→ **Stated task A**:
Retype the portion of the boot-failure message that begins at the words "No. That didn't" and stops after the words "the next section.".
→ **Stated task B**:
In the boot-failure message, which motherboard does the system use?
→ **Stated task C**:
According to the boot-failure message, why was a new memstick bought? Answer in one to three sentences.

→ **Passage shown**:
No. That didn't work either.  I had been using the machine on amd64 but I had 
to install with the drive on another system.  I couldn't get it to boot of CD 
or memstick.  However, the memstick I used then was dead today so I bought a 
new one hoping that was the problem.  Unfortunately this stick is good, but it 
still won't boot off it.


 
 
 Loading /boot/defaults/loader.conf
 /boot/kernel/kernel text=0x8ffac1 |
 
 The '|' normally spins a couple of times and moves on to the next section.  
 However, its hung there now.
 
 
 
 On Saturday 23 April 2011 05:38:41 Doug Hardie wrote:
 I have an AMD based system that is driving me nuts.  I am trying to 
 install 8.2 on it but can't get past the first boot.  I had a system up 
 and running on it before, but I had to remove a drive and do the install 
 on another computer.  That worked, but now I need to use the built in RAID 
 hardware.  As best as I can tell I am going to have to install on the the 
 actual hardware.  Motherboard is an Arima NM46X.  The machine appears to 
 be about 6 years old.

→ **Source data**:
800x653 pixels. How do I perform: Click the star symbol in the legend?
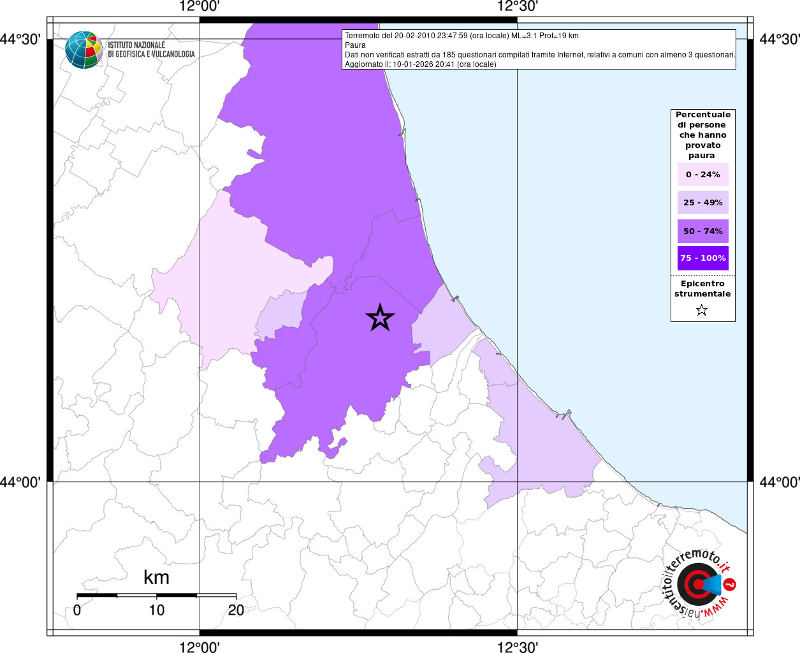click(702, 310)

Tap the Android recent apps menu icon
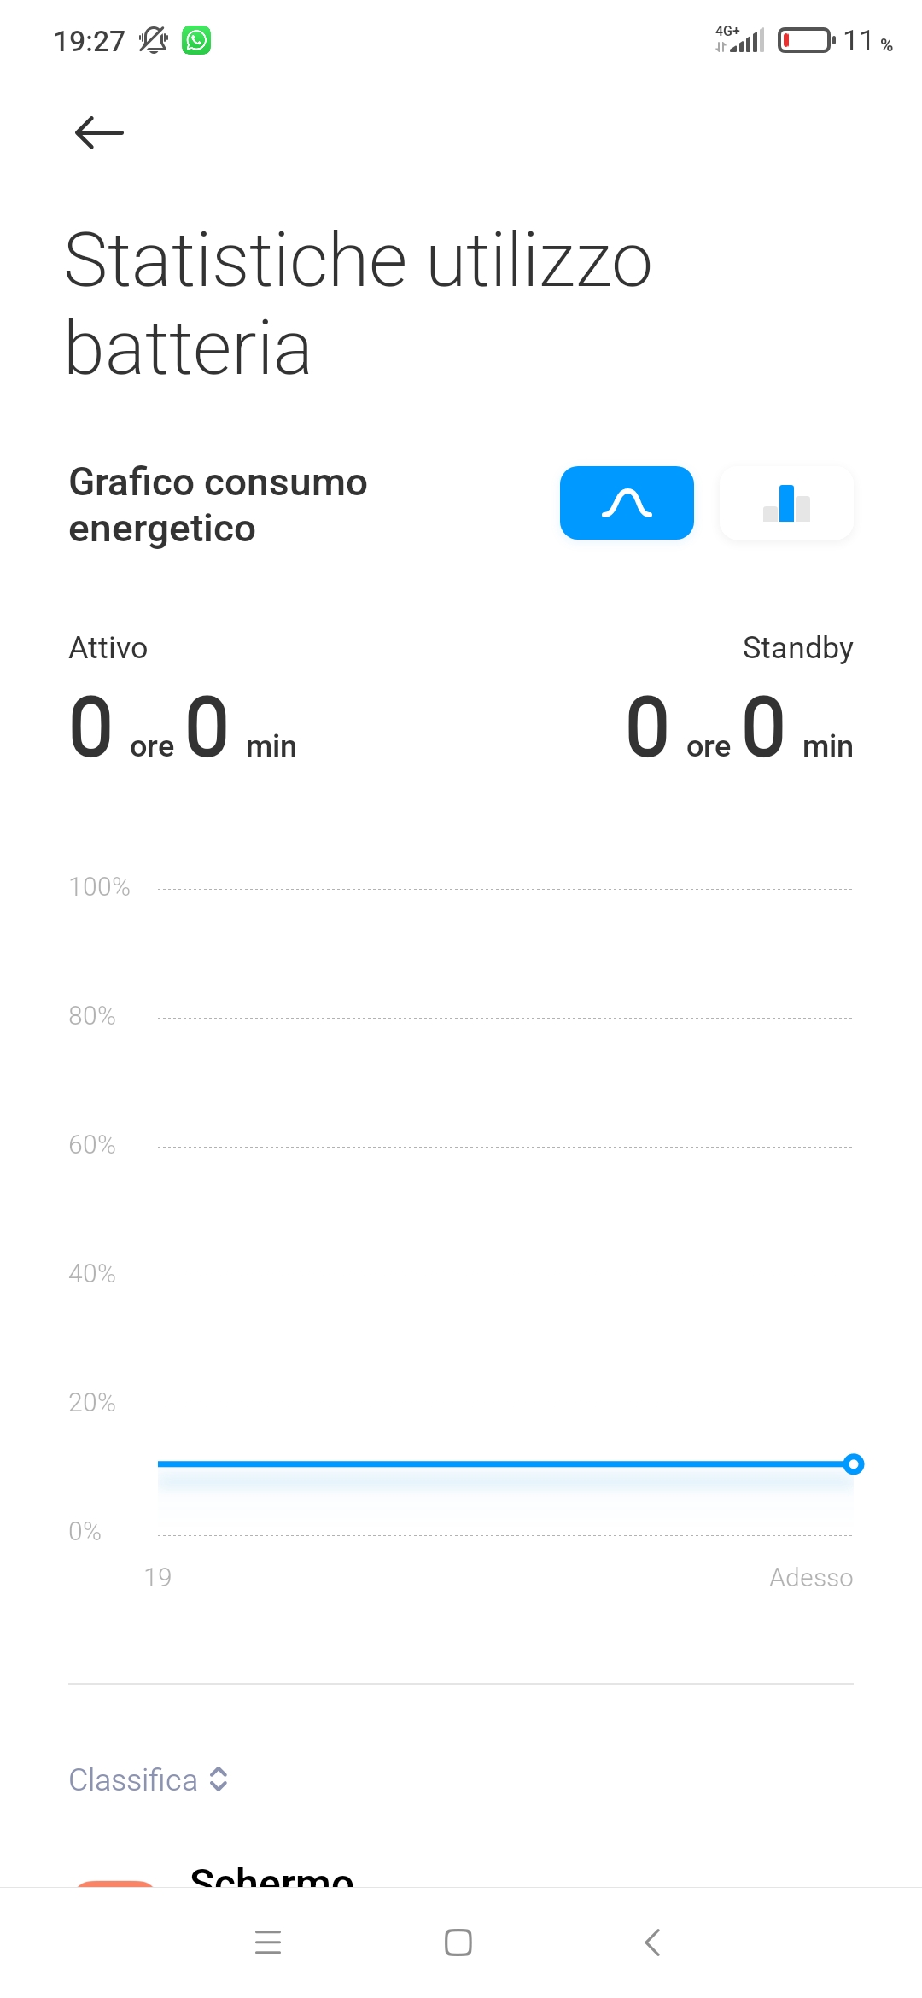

→ **Exercise output A**:
No. That didn't work either.  I had been using the machine on amd64 but I had 
to install with the drive on another system.  I couldn't get it to boot of CD 
or memstick.  However, the memstick I used then was dead today so I bought a 
new one hoping that was the problem.  Unfortunately this stick is good, but it 
still won't boot off it.


 
 
 Loading /boot/defaults/loader.conf
 /boot/kernel/kernel text=0x8ffac1 |
 
 The '|' normally spins a couple of times and moves on to the next section.

→ **Exercise output B**:
An Arima NM46X.

→ **Exercise output C**:
The memstick used earlier turned out to be dead. A new one was bought in the hope that the dead stick was the cause of the boot failure.